While in graduate school, Gilruth married Jean Barnhill, a fellow aeronautical engineering student and pilot who had flown in cross country races. A friend of Amelia Earhart, Jean Gilruth claimed membership in the flying group she helped found, the 99s, a women pilot association.
"When you think about putting a man up there, that’s a different thing. That’s a lot more exciting. There are a lot of things you can do with men up in orbit." Gilruth, NASA Interview 1986
Just before Gilruth received his graduate degree, he was offered a job as a junior engineer at NACA, National Advisory Committee for Aeronautics, predecessor of NASA. The Gilruths moved to Hampton, Virginia. This is where they would design and build their first boat, and later design their home and await the birth of their daughter, Barbara. Two constants remained in his life from his earliest years, his love of flight and his deep affection for sailing.
Gilruth soon made his mark at NACA. During his first year, he wrote a report titled "Requirements for Satisfactory Flying Qualities of Airplanes." This report helped to make Gilruth’s reputation and he became the flying quality expert at Langley. In 1945 he was placed in charge of developing a guided missile research station. Gilruth’s organization became known as PARD, Pilotless Aircraft Research Division.
Promoted to assistant director of Langley in 1952, he became troubled by the advent of the Atomic Age of warfare and turned his focus in a new direction. "When you think about putting a man up there, that’s a different thing. That’s a lot more exciting. There are a lot of things you can do with men up in orbit." Gilruth, NASA Interview 1986
On August 1, 1958, Gilruth went before Congress and presented a manned space program and he became the leader of the Space Task Group.

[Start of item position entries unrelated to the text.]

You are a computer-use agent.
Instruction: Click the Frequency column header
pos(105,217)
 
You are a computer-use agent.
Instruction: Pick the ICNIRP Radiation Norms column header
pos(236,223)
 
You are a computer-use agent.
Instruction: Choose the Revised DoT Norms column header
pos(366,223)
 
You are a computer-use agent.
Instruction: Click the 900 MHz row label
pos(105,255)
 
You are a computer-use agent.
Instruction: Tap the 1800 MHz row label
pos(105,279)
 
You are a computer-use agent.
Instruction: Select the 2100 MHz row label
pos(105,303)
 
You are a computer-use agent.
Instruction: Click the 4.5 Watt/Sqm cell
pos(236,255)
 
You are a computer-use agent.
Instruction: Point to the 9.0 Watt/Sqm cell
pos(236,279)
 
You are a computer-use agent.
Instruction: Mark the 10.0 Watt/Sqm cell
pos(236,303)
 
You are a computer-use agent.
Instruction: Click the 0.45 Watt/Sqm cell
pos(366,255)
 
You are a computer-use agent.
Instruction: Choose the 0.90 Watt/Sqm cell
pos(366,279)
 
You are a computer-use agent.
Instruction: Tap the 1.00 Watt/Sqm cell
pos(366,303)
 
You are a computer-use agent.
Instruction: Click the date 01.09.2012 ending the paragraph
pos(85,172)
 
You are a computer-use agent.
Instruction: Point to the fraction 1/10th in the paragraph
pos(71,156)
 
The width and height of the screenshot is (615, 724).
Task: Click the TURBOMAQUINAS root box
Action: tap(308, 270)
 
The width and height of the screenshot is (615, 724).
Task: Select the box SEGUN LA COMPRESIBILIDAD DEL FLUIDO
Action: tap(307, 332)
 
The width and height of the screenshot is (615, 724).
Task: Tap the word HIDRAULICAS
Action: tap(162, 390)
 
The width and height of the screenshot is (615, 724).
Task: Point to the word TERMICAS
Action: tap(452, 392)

NASA was formed and absorbed the 8,000 employees of NACA. Project Mercury commenced and Gilruth set about selecting the first astronauts and the best engineers. Capsules were designed and rockets tested. On April 12, 1961, Soviet Yuri Gagarin beat the United States into space. This event stirred the world and frightened the United States.
May 25, 1961, just 43 days after the Soviet flight, President Kennedy stood before the nation and set forth a challenge. "This nation should commit itself to achieving the goal, before this decade is out, of landing a man on the moon and returning him safely to the earth... But in a very real sense, it will not be one man going to the moon - it will be an entire nation. For all of us must work to put him there."
The Apollo program was born, the most audacious engineering challenge in history. Robert Gilruth was to lead it from the new Manned Spacecraft Center to be located south of Houston, Texas. In an amazingly brief time, the Manned Spacecraft Center was built, the Gemini flights were flown, and the Apollo spacecraft was built, all as Gilruth coordinated.
The Apollo program was born, the most audacious engineering challenge in history.
Robert Gilruth was to lead it.
On July 20, 1969, Neil Armstrong set foot on the moon, placing the American flag and telling millions around the world, "one small step for man - one giant leap for mankind."
The steps from childhood to the leader of a nation’s effort, from the hillside of Duluth to one small step for man on the moon, Robert Gilruth achieved his youthful dreams of building an airplane. With this airplane, he changed the world’s vision of the earth and the possibilities of mankind.